4/2/23
Newsletter #294
The Crack of Dawn
Xena: Warrior Princess ran from 1995 to 2001. At first they hired mostly American directors, mainly because there weren’t very many New Zealand (Kiwi) directors. I had started as a 2nd unit director (on Hercules), and was then moved up to main unit director. They kept that system in place, and as New Zealanders proved their abilities on 2nd unit, they too were moved up to main unit. This wasn’t done to help the Kiwis, although it did, it was because the Kiwi directors were four times cheaper than American DGA directors. By the third season Xena was being directed mostly by Kiwi directors. Yet I remained. By the sixth season I was the only American still working.
I earned my longevity in two ways: I made the funniest episodes, and I could take problem scripts and fashion them into functional episodes. Most episodes of Xena were “serious,” and I didn’t do many of those. I have known the executive producer, Rob Tapert, since college, and he knows me well enough to understand that I had difficulty taking Xena seriously. All of the Kiwi directors took it seriously, but none of them could get a laugh to save their lives. So, every fourth or fifth episode it was a comedy, and that’s where I came in. Since the comedy scripts were the hardest to write – coming up with jokes is much harder than coming up with action scenes – Rob gave me an extremely unusual freedom on a TV show. He said, “You know my sense of humor. If you come up with a gag and you think I’ll think it’s funny, put it in, and if I don’t like it, I’ll cut it out.” So I just put in gags, silly lines, and songs, and they never cut anything out.

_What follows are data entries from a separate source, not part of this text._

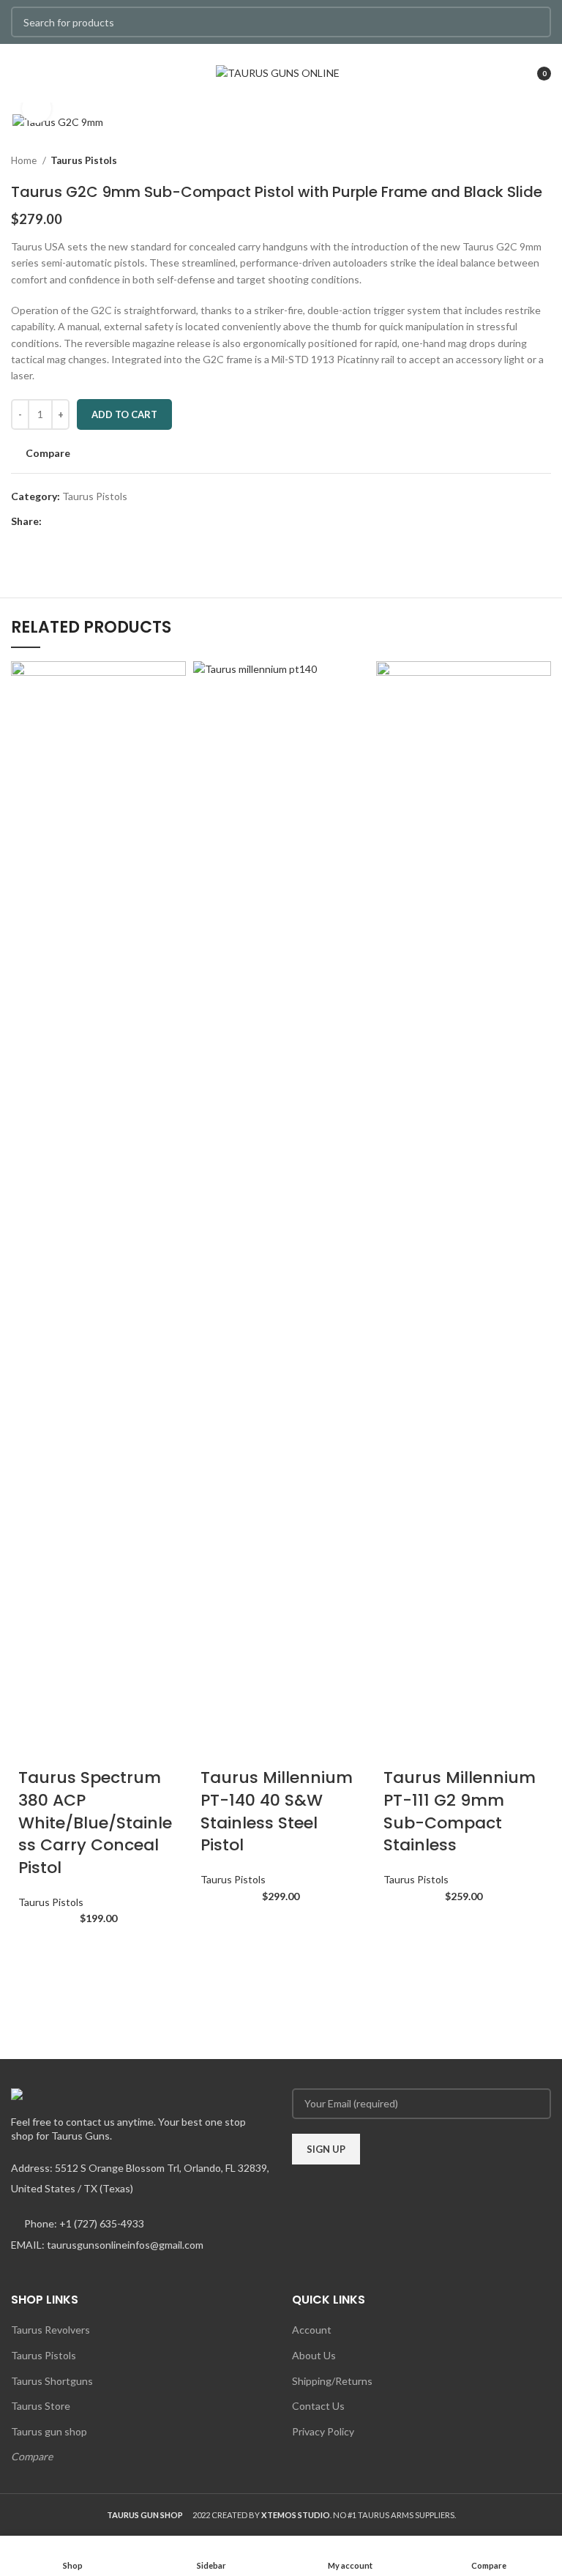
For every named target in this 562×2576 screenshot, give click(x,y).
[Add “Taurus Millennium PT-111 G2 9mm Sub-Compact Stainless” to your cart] (401, 1926)
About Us (314, 2355)
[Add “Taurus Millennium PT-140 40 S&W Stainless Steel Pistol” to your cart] (219, 1926)
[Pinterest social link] (87, 521)
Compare (32, 2456)
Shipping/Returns (332, 2381)
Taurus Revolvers (50, 2329)
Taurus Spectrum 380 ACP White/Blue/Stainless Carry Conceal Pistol (95, 1822)
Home (25, 160)
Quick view (36, 1986)
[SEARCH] (531, 22)
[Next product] (543, 160)
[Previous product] (514, 160)
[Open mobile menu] (18, 73)
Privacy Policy (323, 2431)
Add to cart (124, 414)
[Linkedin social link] (104, 521)
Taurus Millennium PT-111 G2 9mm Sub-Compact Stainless (459, 1811)
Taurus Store (40, 2406)
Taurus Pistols (83, 160)
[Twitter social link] (70, 521)
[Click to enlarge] (36, 108)
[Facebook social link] (53, 521)
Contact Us (318, 2406)
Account (311, 2329)
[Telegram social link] (121, 521)
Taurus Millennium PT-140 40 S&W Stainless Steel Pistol (277, 1811)
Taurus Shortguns (52, 2381)
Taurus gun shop (49, 2431)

For instance, the comedy sidekick on the show was Joxer (Ted Raimi). I decided that Joxer ought to have a theme song. My inspirations were the old Hercules cartoon – “Hercules, master of song and story/Hercules, master of fame and glory/With the strength of ten/Ordinary men/He’s the mighty Hercules” – and Woody Allen’s Bananas (1971), where the rebels’ theme song is, “Rebels are we/Born to be free/Just like the fish in the sea.” I pitched it to Ted. He said, “Uh-huh?” So I said, “It goes something like this: Joxer the Mighty/Roams through the countryside/Never needs a place to hide/Cause he’s he’s Joxer/Joxer the Mighty.” That’s what I had, but I needed more, so I said, “Ted, come up with some more verses.”
The scene arrived where Joxer is tied to a post and Gabrielle is escaping, and I said, “Ted, sing the Joxer song. Whatever you’ve got, give it to me.” Ted being Ted had written six more verses. He sang them with bravado, and I shot them all. And it was so silly that we used it all over a montage. Then the composer, Joe LoDuca, got inspired and at the end of the episode he added a big, rousing male chorus, and four more verses, and it’s pretty funny.
Every season a Xena soundtrack record came out. That season the record included the Joxer the Mighty Theme. The writing credit goes to Joseph LoDuca and Theodore Raimi. At some point over the years I asked Ted, “Why didn’t I get credit on that song? I thought it up.” Ted looked straight at me, dead serious, and said, “No, I wrote that song.” I said, “Ted, remember when I pitched it to you with Woody Allen’s “Rebels are we/Born to be free/Just like the fish in the sea”? And I watched as that knucklehead remembered and said in amazement, “Oh, that’s right, you did come up with it. I remember now.” Joe of course had accepted Ted’s version when he submitted the credits. The bottom line is that I don’t give a shit. It was a good gag that worked out really well for that episode.
But fate works in its own wonderfully mysterious, ironic way. The song became connected to the character and was reprised a couple more times during the run of the show, including the second-to-last episode of the series that I directed in 2001. Over the course of the next 20 years Ted attended many conventions all over the world, and upon seeing him some Xena geek will inevitably sing the Joxer the Mighty Theme, and ask Ted to join in, which he will not do. He hates the song, and after a million times won’t sing it anymore. Ha ha.
Six seasons with each season consisting of 24 one-hour episodes is a lot. 144 episodes (something like that). By the end, when the show was recycling plots from the first two seasons, and in our case, crew members were defecting to Lord of the Rings. Lord of the Rings got the greenlight just as Hercules got cancelled. The Hercules crew became the Lord of the Rings crew. Perhaps that’s why Lord of the Rings looks like Hercules to me.
And it’s happened. I just pulled the shade and it’s the crack of dawn.
Tomorrow I will report from Barcelona, Spain.